There’s another vector B, which is I
times B_x + J times B_y. Right?
For example, this guy could be standing in
for F, this could be standing in for
v. The combination that seems to
appear very naturally is the combination
A_xB_x + A_yB_y.
It appears too many times so I take it seriously,
give that a name. That name will be called a dot
product of A with B and is written like
this.

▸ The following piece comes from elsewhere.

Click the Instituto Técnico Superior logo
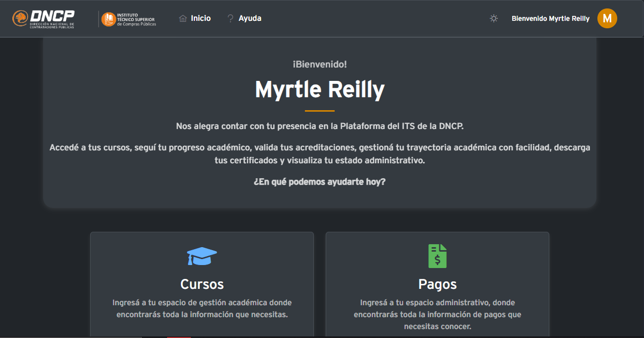This screenshot has width=644, height=338. coord(128,19)
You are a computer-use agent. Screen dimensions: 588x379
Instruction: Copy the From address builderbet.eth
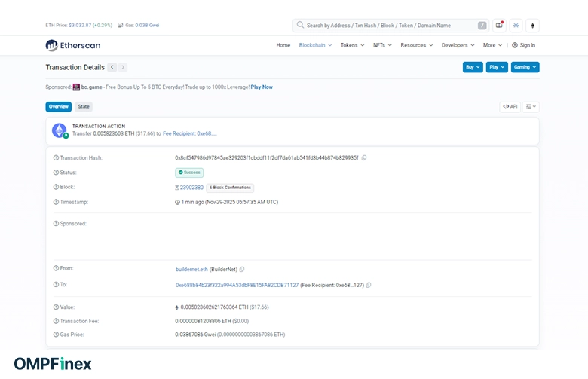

Whenever something appears all
the time you give it a name; this is A.B. So,
for any two vectors A and B,
that will be the definition of A.B.
Then, the work done by a force F, that displaces a
particle by a tiny vector dr, is F.dr.
The particle’s moving in the xy plane.
From one instant to the next, it can move from here to there.
That little guy is dr; it’s got a little bit
horizontal and it’s got a little bit vertical,
that’s how you build dr. The force itself is some force
which at that point need not point at the direction in which
you’re moving. It’s some direction.
At each point, the force could have whatever
value it likes. So, the dot product,
you know, sometimes you learn the dot product as
A_xB_x + A_yB_y,
you can ask, “Who thought about it?”
Why is it a natural quantity? And here is one way you can
understand why somebody would think of this particular
combination. So, once you’ve got the dot
product, you’ve got to get a feeling for what it is.
The first thing we realize is that if you take a dot product
of A with itself, then it’s
A_xA_x + A_yA_y,
which is A_x^(2) + A_y^(2),
which is the length of the vector A,
which you can either denote this way or just write it
without an arrow. So A.A is a positive
number that measures the length squared of the vector A,
likewise B.B. Now, we have to ask ourselves,
“What is A.B?” So, somebody know what
A.B is? Yep?
Student: [inaudible] Professor Ramamurti
Shankar: Okay, so how do we know that?
How do we know it’s length of A times length of
B times cosine of the angle?
You should follow from–Is it an independent definition or is
it a consequence of this? Yep?
Student: Well, you can derive using the Law of
Cosines. Professor Ramamurti
Shankar: Yes. He said we can derive it using
the Law of Cosines and that’s what I will do now.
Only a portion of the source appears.